• MATERIAL PROVIDED
-- Start --

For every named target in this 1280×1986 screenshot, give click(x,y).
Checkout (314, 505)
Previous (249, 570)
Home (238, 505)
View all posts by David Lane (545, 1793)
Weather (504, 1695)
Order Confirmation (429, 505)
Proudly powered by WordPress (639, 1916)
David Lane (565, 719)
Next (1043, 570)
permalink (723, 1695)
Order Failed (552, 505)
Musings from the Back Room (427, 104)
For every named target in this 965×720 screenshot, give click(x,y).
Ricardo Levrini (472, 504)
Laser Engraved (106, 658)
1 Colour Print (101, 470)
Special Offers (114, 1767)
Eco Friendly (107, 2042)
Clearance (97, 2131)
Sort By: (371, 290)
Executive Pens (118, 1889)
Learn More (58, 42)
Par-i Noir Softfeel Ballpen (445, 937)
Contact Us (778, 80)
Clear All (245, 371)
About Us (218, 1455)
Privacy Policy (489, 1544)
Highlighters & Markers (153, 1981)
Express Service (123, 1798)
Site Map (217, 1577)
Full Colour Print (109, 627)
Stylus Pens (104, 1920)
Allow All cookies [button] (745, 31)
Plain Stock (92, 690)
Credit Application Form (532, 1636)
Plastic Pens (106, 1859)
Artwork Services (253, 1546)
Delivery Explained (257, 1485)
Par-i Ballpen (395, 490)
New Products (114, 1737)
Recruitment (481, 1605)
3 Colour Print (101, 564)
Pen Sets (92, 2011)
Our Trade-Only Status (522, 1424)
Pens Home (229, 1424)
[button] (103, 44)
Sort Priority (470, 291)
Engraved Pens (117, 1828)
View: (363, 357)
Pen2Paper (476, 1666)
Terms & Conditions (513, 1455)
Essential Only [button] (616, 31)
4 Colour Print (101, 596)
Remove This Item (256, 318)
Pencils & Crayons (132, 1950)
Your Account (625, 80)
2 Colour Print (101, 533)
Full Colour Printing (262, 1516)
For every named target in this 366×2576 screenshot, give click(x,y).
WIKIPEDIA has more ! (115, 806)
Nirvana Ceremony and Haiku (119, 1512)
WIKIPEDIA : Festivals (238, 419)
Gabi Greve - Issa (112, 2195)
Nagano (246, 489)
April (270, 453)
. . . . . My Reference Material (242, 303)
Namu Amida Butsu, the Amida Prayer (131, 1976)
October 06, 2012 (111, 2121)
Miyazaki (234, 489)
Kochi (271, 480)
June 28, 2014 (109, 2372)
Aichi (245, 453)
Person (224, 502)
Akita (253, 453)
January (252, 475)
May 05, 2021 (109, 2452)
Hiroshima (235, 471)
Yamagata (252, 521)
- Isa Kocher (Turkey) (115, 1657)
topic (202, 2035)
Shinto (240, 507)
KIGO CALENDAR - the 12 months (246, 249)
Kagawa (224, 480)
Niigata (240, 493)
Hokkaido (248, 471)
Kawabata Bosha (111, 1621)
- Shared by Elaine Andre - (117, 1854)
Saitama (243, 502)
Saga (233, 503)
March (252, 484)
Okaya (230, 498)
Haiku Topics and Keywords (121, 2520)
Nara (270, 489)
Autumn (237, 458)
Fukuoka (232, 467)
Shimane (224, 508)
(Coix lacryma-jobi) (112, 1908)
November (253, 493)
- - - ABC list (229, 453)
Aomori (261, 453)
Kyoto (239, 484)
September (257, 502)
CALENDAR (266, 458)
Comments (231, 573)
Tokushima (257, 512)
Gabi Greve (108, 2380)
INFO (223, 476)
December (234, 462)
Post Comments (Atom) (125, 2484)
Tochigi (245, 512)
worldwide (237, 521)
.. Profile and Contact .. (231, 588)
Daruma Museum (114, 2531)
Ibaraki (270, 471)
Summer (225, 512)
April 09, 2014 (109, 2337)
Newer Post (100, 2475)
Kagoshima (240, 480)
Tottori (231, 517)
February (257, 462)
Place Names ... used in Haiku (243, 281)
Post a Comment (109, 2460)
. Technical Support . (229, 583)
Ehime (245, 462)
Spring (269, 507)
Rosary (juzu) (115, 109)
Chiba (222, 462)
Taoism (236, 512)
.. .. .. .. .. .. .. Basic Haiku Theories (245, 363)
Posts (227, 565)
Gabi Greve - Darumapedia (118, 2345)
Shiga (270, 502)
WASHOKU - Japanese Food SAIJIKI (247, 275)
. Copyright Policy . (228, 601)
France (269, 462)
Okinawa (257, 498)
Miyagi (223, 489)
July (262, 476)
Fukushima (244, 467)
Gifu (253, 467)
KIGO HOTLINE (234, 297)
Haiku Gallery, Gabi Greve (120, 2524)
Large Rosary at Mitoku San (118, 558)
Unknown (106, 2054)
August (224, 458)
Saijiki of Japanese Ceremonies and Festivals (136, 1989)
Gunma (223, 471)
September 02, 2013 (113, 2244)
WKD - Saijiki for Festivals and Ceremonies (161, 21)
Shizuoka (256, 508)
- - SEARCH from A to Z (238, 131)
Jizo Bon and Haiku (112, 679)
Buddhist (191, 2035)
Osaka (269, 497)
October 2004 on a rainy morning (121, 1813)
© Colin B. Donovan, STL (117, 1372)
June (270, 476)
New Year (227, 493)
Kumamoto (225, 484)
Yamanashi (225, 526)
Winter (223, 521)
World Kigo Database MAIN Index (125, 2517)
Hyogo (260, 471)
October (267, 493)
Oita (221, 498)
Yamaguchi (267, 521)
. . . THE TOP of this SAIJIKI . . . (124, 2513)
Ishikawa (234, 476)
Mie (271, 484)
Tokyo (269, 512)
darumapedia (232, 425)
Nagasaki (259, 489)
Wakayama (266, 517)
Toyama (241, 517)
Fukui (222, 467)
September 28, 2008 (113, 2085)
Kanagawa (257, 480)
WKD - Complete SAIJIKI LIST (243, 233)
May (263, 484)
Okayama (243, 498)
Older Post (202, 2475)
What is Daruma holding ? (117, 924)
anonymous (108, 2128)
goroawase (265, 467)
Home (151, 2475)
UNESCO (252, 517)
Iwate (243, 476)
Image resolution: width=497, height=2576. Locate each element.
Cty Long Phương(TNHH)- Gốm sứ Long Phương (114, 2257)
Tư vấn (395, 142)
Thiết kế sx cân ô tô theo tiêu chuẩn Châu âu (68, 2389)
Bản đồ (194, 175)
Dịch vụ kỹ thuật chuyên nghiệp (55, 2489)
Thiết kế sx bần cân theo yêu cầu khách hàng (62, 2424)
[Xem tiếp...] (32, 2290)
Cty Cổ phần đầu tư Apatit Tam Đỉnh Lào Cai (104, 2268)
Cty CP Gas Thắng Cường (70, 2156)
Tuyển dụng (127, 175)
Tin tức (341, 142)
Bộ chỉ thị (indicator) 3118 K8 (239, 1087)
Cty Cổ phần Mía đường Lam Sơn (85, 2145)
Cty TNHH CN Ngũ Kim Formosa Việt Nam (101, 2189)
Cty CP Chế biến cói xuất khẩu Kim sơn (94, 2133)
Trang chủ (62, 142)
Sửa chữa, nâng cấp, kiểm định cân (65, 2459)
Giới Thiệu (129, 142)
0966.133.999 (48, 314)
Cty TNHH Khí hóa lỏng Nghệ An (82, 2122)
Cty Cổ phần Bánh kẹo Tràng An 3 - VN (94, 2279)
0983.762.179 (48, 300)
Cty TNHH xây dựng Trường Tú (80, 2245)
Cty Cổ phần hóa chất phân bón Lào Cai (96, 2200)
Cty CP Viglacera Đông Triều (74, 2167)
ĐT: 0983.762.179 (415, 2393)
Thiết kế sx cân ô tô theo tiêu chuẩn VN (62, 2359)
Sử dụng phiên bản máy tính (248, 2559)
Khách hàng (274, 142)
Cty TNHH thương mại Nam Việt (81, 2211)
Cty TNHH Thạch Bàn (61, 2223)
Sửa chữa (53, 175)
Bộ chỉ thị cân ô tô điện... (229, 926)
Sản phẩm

-- End --

• WHAT THE EXERCISE ASKS
Could you copy out all of the records above, character for character?

• WRITTEN ANSWER
For every named target in this 1280×1986 screenshot, give click(x,y).
Checkout (314, 505)
Previous (249, 570)
Home (238, 505)
View all posts by David Lane (545, 1793)
Weather (504, 1695)
Order Confirmation (429, 505)
Proudly powered by WordPress (639, 1916)
David Lane (565, 719)
Next (1043, 570)
permalink (723, 1695)
Order Failed (552, 505)
Musings from the Back Room (427, 104)
For every named target in this 965×720 screenshot, give click(x,y).
Ricardo Levrini (472, 504)
Laser Engraved (106, 658)
1 Colour Print (101, 470)
Special Offers (114, 1767)
Eco Friendly (107, 2042)
Clearance (97, 2131)
Sort By: (371, 290)
Executive Pens (118, 1889)
Learn More (58, 42)
Par-i Noir Softfeel Ballpen (445, 937)
Contact Us (778, 80)
Clear All (245, 371)
About Us (218, 1455)
Privacy Policy (489, 1544)
Highlighters & Markers (153, 1981)
Express Service (123, 1798)
Site Map (217, 1577)
Full Colour Print (109, 627)
Stylus Pens (104, 1920)
Allow All cookies [button] (745, 31)
Plain Stock (92, 690)
Credit Application Form (532, 1636)
Plastic Pens (106, 1859)
Artwork Services (253, 1546)
Delivery Explained (257, 1485)
Par-i Ballpen (395, 490)
New Products (114, 1737)
Recruitment (481, 1605)
3 Colour Print (101, 564)
Pen Sets (92, 2011)
Our Trade-Only Status (522, 1424)
Pens Home (229, 1424)
[button] (103, 44)
Sort Priority (470, 291)
Engraved Pens (117, 1828)
View: (363, 357)
Pen2Paper (476, 1666)
Terms & Conditions (513, 1455)
Essential Only [button] (616, 31)
4 Colour Print (101, 596)
Remove This Item (256, 318)
Pencils & Crayons (132, 1950)
Your Account (625, 80)
2 Colour Print (101, 533)
Full Colour Printing (262, 1516)
For every named target in this 366×2576 screenshot, give click(x,y).
WIKIPEDIA has more ! (115, 806)
Nirvana Ceremony and Haiku (119, 1512)
WIKIPEDIA : Festivals (238, 419)
Gabi Greve - Issa (112, 2195)
Nagano (246, 489)
April (270, 453)
. . . . . My Reference Material (242, 303)
Namu Amida Butsu, the Amida Prayer (131, 1976)
October 06, 2012 (111, 2121)
Miyazaki (234, 489)
Kochi (271, 480)
June 28, 2014 (109, 2372)
Aichi (245, 453)
Person (224, 502)
Akita (253, 453)
January (252, 475)
May 05, 2021 (109, 2452)
Hiroshima (235, 471)
Yamagata (252, 521)
- Isa Kocher (Turkey) (115, 1657)
topic (202, 2035)
Shinto (240, 507)
KIGO CALENDAR - the 12 months (246, 249)
Kagawa (224, 480)
Niigata (240, 493)
Hokkaido (248, 471)
Kawabata Bosha (111, 1621)
- Shared by Elaine Andre - (117, 1854)
Saitama (243, 502)
Saga (233, 503)
March (252, 484)
Okaya (230, 498)
Haiku Topics and Keywords (121, 2520)
Nara (270, 489)
Autumn (237, 458)
Fukuoka (232, 467)
Shimane (224, 508)
(Coix lacryma-jobi) (112, 1908)
November (253, 493)
- - - ABC list (229, 453)
Aomori (261, 453)
Kyoto (239, 484)
September (257, 502)
CALENDAR (266, 458)
Comments (231, 573)
Tokushima (257, 512)
Gabi Greve (108, 2380)
INFO (223, 476)
December (234, 462)
Post Comments (Atom) (125, 2484)
Tochigi (245, 512)
worldwide (237, 521)
.. Profile and Contact .. (231, 588)
Daruma Museum (114, 2531)
Ibaraki (270, 471)
Summer (225, 512)
April 09, 2014 (109, 2337)
Newer Post (100, 2475)
Kagoshima (240, 480)
Tottori (231, 517)
February (257, 462)
Place Names ... used in Haiku (243, 281)
Post a Comment (109, 2460)
. Technical Support . (229, 583)
Ehime (245, 462)
Spring (269, 507)
Rosary (juzu) (115, 109)
Chiba (222, 462)
Taoism (236, 512)
.. .. .. .. .. .. .. Basic Haiku Theories (245, 363)
Posts (227, 565)
Gabi Greve - Darumapedia (118, 2345)
Shiga (270, 502)
WASHOKU - Japanese Food SAIJIKI (247, 275)
. Copyright Policy . (228, 601)
France (269, 462)
Okinawa (257, 498)
Miyagi (223, 489)
July (262, 476)
Fukushima (244, 467)
Gifu (253, 467)
KIGO HOTLINE (234, 297)
Haiku Gallery, Gabi Greve (120, 2524)
Large Rosary at Mitoku San (118, 558)
Unknown (106, 2054)
August (224, 458)
Saijiki of Japanese Ceremonies and Festivals (136, 1989)
Gunma (223, 471)
September 02, 2013 (113, 2244)
WKD - Saijiki for Festivals and Ceremonies (161, 21)
Shizuoka (256, 508)
- - SEARCH from A to Z (238, 131)
Jizo Bon and Haiku (112, 679)
Buddhist (191, 2035)
Osaka (269, 497)
October 2004 on a rainy morning (121, 1813)
© Colin B. Donovan, STL (117, 1372)
June (270, 476)
New Year (227, 493)
Kumamoto (225, 484)
Yamanashi (225, 526)
Winter (223, 521)
World Kigo Database MAIN Index (125, 2517)
Hyogo (260, 471)
October (267, 493)
Oita (221, 498)
Yamaguchi (267, 521)
. . . THE TOP of this SAIJIKI . . . (124, 2513)
Ishikawa (234, 476)
Mie (271, 484)
Tokyo (269, 512)
darumapedia (232, 425)
Nagasaki (259, 489)
Wakayama (266, 517)
Toyama (241, 517)
Fukui (222, 467)
September 28, 2008 (113, 2085)
Kanagawa (257, 480)
WKD - Complete SAIJIKI LIST (243, 233)
May (263, 484)
Okayama (243, 498)
Older Post (202, 2475)
What is Daruma holding ? (117, 924)
anonymous (108, 2128)
goroawase (265, 467)
Home (151, 2475)
UNESCO (252, 517)
Iwate (243, 476)
Image resolution: width=497, height=2576. Locate each element.
Cty Long Phương(TNHH)- Gốm sứ Long Phương (114, 2257)
Tư vấn (395, 142)
Thiết kế sx cân ô tô theo tiêu chuẩn Châu âu (68, 2389)
Bản đồ (194, 175)
Dịch vụ kỹ thuật chuyên nghiệp (55, 2489)
Thiết kế sx bần cân theo yêu cầu khách hàng (62, 2424)
[Xem tiếp...] (32, 2290)
Cty Cổ phần đầu tư Apatit Tam Đỉnh Lào Cai (104, 2268)
Cty CP Gas Thắng Cường (70, 2156)
Tuyển dụng (127, 175)
Tin tức (341, 142)
Bộ chỉ thị (indicator) 3118 K8 (239, 1087)
Cty Cổ phần Mía đường Lam Sơn (85, 2145)
Cty TNHH CN Ngũ Kim Formosa Việt Nam (101, 2189)
Cty CP Chế biến cói xuất khẩu Kim sơn (94, 2133)
Trang chủ (62, 142)
Sửa chữa, nâng cấp, kiểm định cân (65, 2459)
Giới Thiệu (129, 142)
0966.133.999 (48, 314)
Cty TNHH Khí hóa lỏng Nghệ An (82, 2122)
Cty Cổ phần Bánh kẹo Tràng An 3 - VN (94, 2279)
0983.762.179 (48, 300)
Cty TNHH xây dựng Trường Tú (80, 2245)
Cty Cổ phần hóa chất phân bón Lào Cai (96, 2200)
Cty CP Viglacera Đông Triều (74, 2167)
ĐT: 0983.762.179 (415, 2393)
Thiết kế sx cân ô tô theo tiêu chuẩn VN (62, 2359)
Sử dụng phiên bản máy tính (248, 2559)
Khách hàng (274, 142)
Cty TNHH thương mại Nam Việt (81, 2211)
Cty TNHH Thạch Bàn (61, 2223)
Sửa chữa (53, 175)
Bộ chỉ thị cân ô tô điện... (229, 926)
Sản phẩm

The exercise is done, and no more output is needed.